(Stored dataset items)
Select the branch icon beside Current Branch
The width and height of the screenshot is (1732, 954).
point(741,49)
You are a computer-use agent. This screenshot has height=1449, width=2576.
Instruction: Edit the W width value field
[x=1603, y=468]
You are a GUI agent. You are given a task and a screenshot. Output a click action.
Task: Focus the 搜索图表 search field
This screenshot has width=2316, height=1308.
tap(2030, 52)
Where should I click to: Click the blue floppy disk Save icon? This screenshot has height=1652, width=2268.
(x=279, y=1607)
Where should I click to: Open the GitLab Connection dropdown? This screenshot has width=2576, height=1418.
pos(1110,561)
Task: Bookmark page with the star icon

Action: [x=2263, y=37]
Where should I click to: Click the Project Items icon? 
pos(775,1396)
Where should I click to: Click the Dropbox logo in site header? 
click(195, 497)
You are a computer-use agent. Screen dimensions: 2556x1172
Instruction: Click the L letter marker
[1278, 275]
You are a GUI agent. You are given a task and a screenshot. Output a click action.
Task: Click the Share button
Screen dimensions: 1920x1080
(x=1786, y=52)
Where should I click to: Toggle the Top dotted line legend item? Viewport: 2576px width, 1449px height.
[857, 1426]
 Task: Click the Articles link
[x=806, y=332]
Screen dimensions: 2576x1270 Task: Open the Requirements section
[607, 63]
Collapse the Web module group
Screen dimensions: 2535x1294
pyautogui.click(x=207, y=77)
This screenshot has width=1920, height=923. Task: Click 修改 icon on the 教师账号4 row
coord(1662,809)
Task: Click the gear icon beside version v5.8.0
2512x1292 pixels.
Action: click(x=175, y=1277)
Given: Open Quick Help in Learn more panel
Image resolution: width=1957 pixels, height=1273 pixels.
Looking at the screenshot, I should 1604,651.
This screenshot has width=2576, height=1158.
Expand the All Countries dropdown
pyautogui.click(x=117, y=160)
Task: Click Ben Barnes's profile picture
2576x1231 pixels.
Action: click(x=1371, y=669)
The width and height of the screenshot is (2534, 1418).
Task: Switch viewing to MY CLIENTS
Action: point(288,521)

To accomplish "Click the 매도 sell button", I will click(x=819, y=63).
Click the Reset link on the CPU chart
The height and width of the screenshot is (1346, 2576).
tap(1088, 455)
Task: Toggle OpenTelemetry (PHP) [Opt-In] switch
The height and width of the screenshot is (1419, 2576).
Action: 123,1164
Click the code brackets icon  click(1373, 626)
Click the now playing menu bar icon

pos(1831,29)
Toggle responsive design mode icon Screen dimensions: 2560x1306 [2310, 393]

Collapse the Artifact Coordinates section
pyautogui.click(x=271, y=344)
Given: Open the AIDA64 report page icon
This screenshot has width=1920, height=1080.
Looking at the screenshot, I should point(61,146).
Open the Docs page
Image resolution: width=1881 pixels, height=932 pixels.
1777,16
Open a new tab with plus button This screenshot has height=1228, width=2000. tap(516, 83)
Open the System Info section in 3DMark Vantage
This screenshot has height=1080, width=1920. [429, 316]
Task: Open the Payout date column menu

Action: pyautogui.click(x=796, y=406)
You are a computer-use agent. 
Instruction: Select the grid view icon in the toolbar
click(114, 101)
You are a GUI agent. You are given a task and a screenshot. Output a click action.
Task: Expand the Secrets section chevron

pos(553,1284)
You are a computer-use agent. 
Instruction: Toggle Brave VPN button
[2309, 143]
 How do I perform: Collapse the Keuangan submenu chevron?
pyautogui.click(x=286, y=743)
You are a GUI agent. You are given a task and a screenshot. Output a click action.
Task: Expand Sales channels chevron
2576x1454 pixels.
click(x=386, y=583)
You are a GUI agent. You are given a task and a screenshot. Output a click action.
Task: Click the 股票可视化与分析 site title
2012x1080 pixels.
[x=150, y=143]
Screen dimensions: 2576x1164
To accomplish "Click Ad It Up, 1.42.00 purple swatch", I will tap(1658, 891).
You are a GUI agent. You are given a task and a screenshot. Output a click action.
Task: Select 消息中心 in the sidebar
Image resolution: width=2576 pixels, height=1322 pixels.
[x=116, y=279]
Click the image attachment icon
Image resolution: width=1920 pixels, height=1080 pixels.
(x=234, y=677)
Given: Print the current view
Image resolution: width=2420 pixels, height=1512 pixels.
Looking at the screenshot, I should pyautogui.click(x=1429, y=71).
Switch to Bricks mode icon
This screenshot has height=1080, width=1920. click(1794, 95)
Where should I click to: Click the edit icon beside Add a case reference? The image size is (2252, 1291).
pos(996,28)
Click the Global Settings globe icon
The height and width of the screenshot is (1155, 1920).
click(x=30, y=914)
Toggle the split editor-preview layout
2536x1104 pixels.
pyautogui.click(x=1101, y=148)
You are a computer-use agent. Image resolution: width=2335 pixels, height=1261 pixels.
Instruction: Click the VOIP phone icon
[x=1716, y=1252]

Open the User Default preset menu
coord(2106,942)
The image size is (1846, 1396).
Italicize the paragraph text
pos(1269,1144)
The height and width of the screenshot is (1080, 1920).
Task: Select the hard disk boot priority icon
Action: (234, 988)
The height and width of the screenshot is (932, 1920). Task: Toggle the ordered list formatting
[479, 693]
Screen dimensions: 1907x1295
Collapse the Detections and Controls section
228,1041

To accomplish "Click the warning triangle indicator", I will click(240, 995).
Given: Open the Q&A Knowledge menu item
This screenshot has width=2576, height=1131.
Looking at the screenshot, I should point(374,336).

- Task to complete: Each entry given above is to be duplicated exactly.

- Solution for this exercise:
Select the branch icon beside Current Branch
The width and height of the screenshot is (1732, 954).
point(741,49)
You are a computer-use agent. This screenshot has height=1449, width=2576.
Instruction: Edit the W width value field
[x=1603, y=468]
You are a GUI agent. You are given a task and a screenshot. Output a click action.
Task: Focus the 搜索图表 search field
This screenshot has width=2316, height=1308.
tap(2030, 52)
Where should I click to: Click the blue floppy disk Save icon? This screenshot has height=1652, width=2268.
(x=279, y=1607)
Where should I click to: Open the GitLab Connection dropdown? This screenshot has width=2576, height=1418.
pos(1110,561)
Task: Bookmark page with the star icon

Action: [x=2263, y=37]
Where should I click to: Click the Project Items icon? 
pos(775,1396)
Where should I click to: Click the Dropbox logo in site header? 
click(195, 497)
You are a computer-use agent. Screen dimensions: 2556x1172
Instruction: Click the L letter marker
[1278, 275]
You are a GUI agent. You are given a task and a screenshot. Output a click action.
Task: Click the Share button
Screen dimensions: 1920x1080
(x=1786, y=52)
Where should I click to: Toggle the Top dotted line legend item? Viewport: 2576px width, 1449px height.
[857, 1426]
 Task: Click the Articles link
[x=806, y=332]
Screen dimensions: 2576x1270 Task: Open the Requirements section
[607, 63]
Collapse the Web module group
Screen dimensions: 2535x1294
pyautogui.click(x=207, y=77)
This screenshot has width=1920, height=923. Task: Click 修改 icon on the 教师账号4 row
coord(1662,809)
Task: Click the gear icon beside version v5.8.0
2512x1292 pixels.
Action: click(x=175, y=1277)
Given: Open Quick Help in Learn more panel
Image resolution: width=1957 pixels, height=1273 pixels.
Looking at the screenshot, I should 1604,651.
This screenshot has width=2576, height=1158.
Expand the All Countries dropdown
pyautogui.click(x=117, y=160)
Task: Click Ben Barnes's profile picture
2576x1231 pixels.
Action: click(x=1371, y=669)
The width and height of the screenshot is (2534, 1418).
Task: Switch viewing to MY CLIENTS
Action: point(288,521)

To accomplish "Click the 매도 sell button", I will click(x=819, y=63).
Click the Reset link on the CPU chart
The height and width of the screenshot is (1346, 2576).
tap(1088, 455)
Task: Toggle OpenTelemetry (PHP) [Opt-In] switch
The height and width of the screenshot is (1419, 2576).
Action: 123,1164
Click the code brackets icon  click(1373, 626)
Click the now playing menu bar icon

pos(1831,29)
Toggle responsive design mode icon Screen dimensions: 2560x1306 [2310, 393]

Collapse the Artifact Coordinates section
pyautogui.click(x=271, y=344)
Given: Open the AIDA64 report page icon
This screenshot has width=1920, height=1080.
Looking at the screenshot, I should point(61,146).
Open the Docs page
Image resolution: width=1881 pixels, height=932 pixels.
1777,16
Open a new tab with plus button This screenshot has height=1228, width=2000. tap(516, 83)
Open the System Info section in 3DMark Vantage
This screenshot has height=1080, width=1920. [429, 316]
Task: Open the Payout date column menu

Action: pyautogui.click(x=796, y=406)
You are a computer-use agent. 
Instruction: Select the grid view icon in the toolbar
click(114, 101)
You are a GUI agent. You are given a task and a screenshot. Output a click action.
Task: Expand the Secrets section chevron

pos(553,1284)
You are a computer-use agent. 
Instruction: Toggle Brave VPN button
[2309, 143]
 How do I perform: Collapse the Keuangan submenu chevron?
pyautogui.click(x=286, y=743)
You are a GUI agent. You are given a task and a screenshot. Output a click action.
Task: Expand Sales channels chevron
2576x1454 pixels.
click(x=386, y=583)
You are a GUI agent. You are given a task and a screenshot. Output a click action.
Task: Click the 股票可视化与分析 site title
2012x1080 pixels.
[x=150, y=143]
Screen dimensions: 2576x1164
To accomplish "Click Ad It Up, 1.42.00 purple swatch", I will tap(1658, 891).
You are a GUI agent. You are given a task and a screenshot. Output a click action.
Task: Select 消息中心 in the sidebar
Image resolution: width=2576 pixels, height=1322 pixels.
[x=116, y=279]
Click the image attachment icon
Image resolution: width=1920 pixels, height=1080 pixels.
(x=234, y=677)
Given: Print the current view
Image resolution: width=2420 pixels, height=1512 pixels.
Looking at the screenshot, I should pyautogui.click(x=1429, y=71).
Switch to Bricks mode icon
This screenshot has height=1080, width=1920. click(1794, 95)
Where should I click to: Click the edit icon beside Add a case reference? The image size is (2252, 1291).
pos(996,28)
Click the Global Settings globe icon
The height and width of the screenshot is (1155, 1920).
click(x=30, y=914)
Toggle the split editor-preview layout
2536x1104 pixels.
pyautogui.click(x=1101, y=148)
You are a computer-use agent. Image resolution: width=2335 pixels, height=1261 pixels.
Instruction: Click the VOIP phone icon
[x=1716, y=1252]

Open the User Default preset menu
coord(2106,942)
The image size is (1846, 1396).
Italicize the paragraph text
pos(1269,1144)
The height and width of the screenshot is (1080, 1920).
Task: Select the hard disk boot priority icon
Action: (234, 988)
The height and width of the screenshot is (932, 1920). Task: Toggle the ordered list formatting
[479, 693]
Screen dimensions: 1907x1295
Collapse the Detections and Controls section
228,1041

To accomplish "Click the warning triangle indicator", I will click(240, 995).
Given: Open the Q&A Knowledge menu item
This screenshot has width=2576, height=1131.
Looking at the screenshot, I should point(374,336).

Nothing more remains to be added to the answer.